Hamlet in Derbyshire, England

Riber is a hamlet in the civil parish of Matlock Town, in the Derbyshire Dales district, in the county of Derbyshire, England. It is situated high on a hill overlooking the town and also Matlock Bath, near to the residential Starkholmes area.

Riber is famous for its castle, the dilapidated shell of a Victorian folly built in a semi-classic, semi-Gothic style by the wealthy local industrialist John Smedley, which is currently in the process of being converted into flats with 20 new houses to be built in the grounds. From the 1960s to September 2000 the castle grounds hosted a wildlife park which closed due to financial loss and criticisms of the way many of the animals were kept.

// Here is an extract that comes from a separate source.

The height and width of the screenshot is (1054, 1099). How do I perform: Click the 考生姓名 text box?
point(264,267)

Nearby is the old, possibly-Elizabethan Riber Hall and Manor House, a Grade II* listed building and farm with cottages. The hall was previously run as a hotel and restaurant; as of 2014 it is a private residence offering self-catering accommodation in converted outbuildings.

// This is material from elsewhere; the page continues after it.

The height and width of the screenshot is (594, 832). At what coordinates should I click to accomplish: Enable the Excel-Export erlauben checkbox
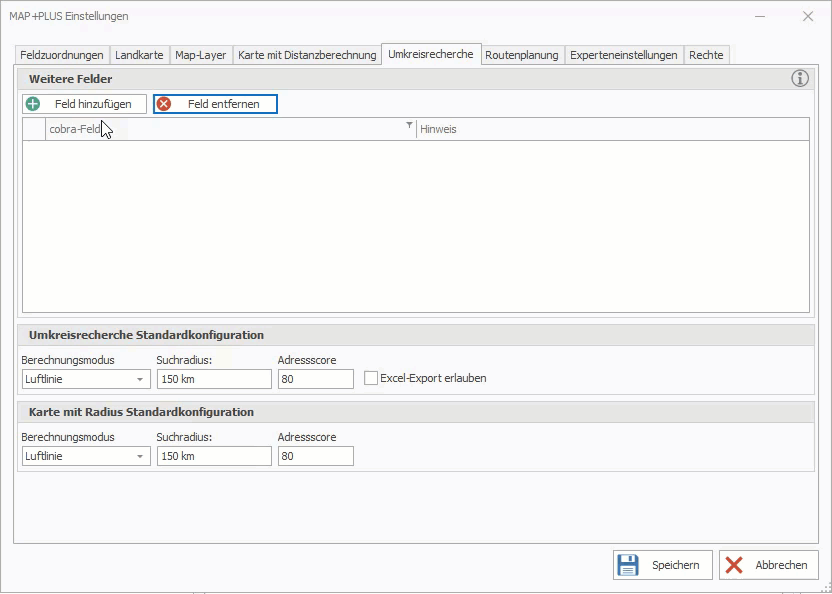click(x=371, y=379)
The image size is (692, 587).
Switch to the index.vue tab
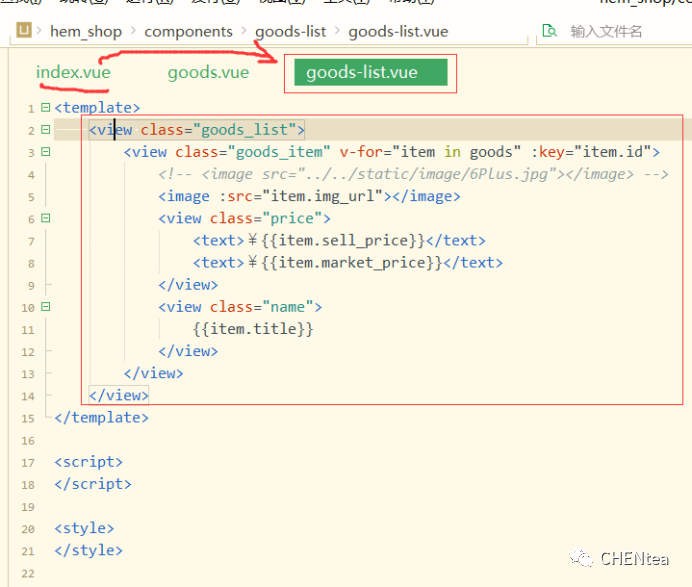point(73,73)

Riber can be accessed from the A615 at Tansley, a village just outside Matlock via the gentle slope of Alders Lane and Carr Lane. From the Matlock Green area of Matlock via Starkholmes Road or from Cromford on the A6 road via Willersley Lane then taking White Tor Road and Riber Road – the approaches all involve extremely steep roads and winding lanes.

Riber also gives its name to the Beast of Riber, also reported in local press as "The Beast of Lumsdale" – possibly a phantom cat which has been sighted on occasion.